Builder by default.
Builder by default.
Every company I've started began the same way: I saw something that could be better and couldn't leave it alone.
The ventures
Pizza Dude — There was no good pizza at DePauw. So we made it. My first real company, co-founded in college with my friend Adam Folta. We hired, trained, and managed 10+ employees while running the entire operation ourselves. This is where I caught the bug.
Film Gear South Africa — Africa had no reliable way to buy professional film equipment online. We built the continent's first and largest e-commerce store for it. 10,000+ products, $1M+ in sales, one full-time employee. We built a proprietary pricing model that updated hourly based on currency rates, shipping, duties, and tax. Secured partnerships with DJI, Zeiss, Sennheiser, and MoVi. 300% growth during COVID.

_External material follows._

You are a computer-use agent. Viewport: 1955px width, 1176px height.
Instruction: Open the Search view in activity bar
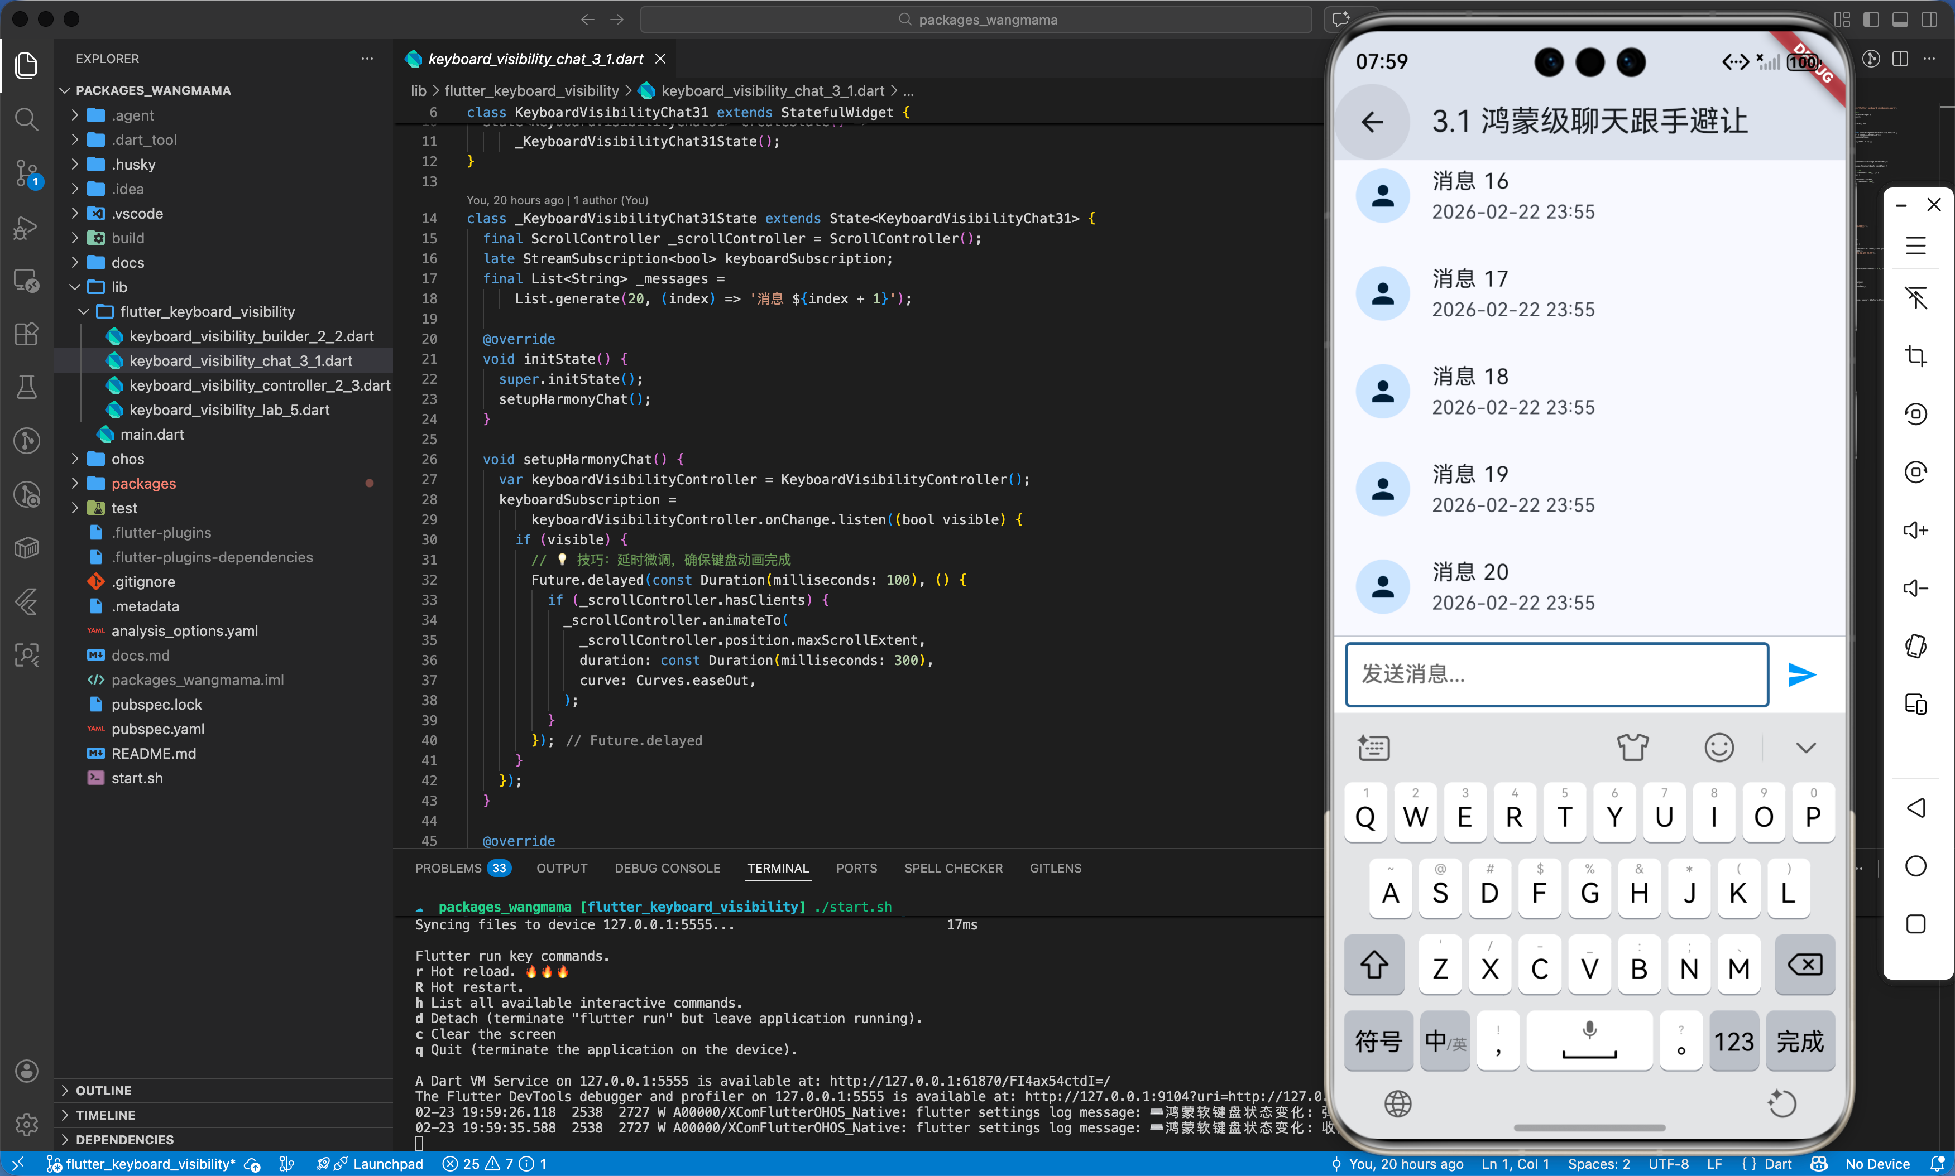pyautogui.click(x=26, y=119)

Kelvin Corner — Cape Town's film community needed a hub. We built a co-working space with editing suites, board rooms, a cafe, and gear storage. The space became the base for Film Gear and StreamVT. The relationships I built there are still paying dividends.
StreamVT (exited) — Remote production streaming didn't exist at the quality the industry needed. We built a bonded cellular platform that delivered sub-second HD from any set to any screen, anywhere. COVID turned it from "nice to have" to "mission critical." We developed a franchise model, deployed units worldwide, and collaborated with producers' associations globally. Sold the IP and hardware to a private buyer.
ShowCal — Entertainment crews had no good way to manage schedules, bookings, and rates. I built it for myself first as a personal agent. Now production teams worldwide use it. Actively developing new features while balancing consulting work.
The pattern
The pattern is always the same: find the thing that's broken, build something better, and share it. That's not a business strategy. It's just how I'm wired.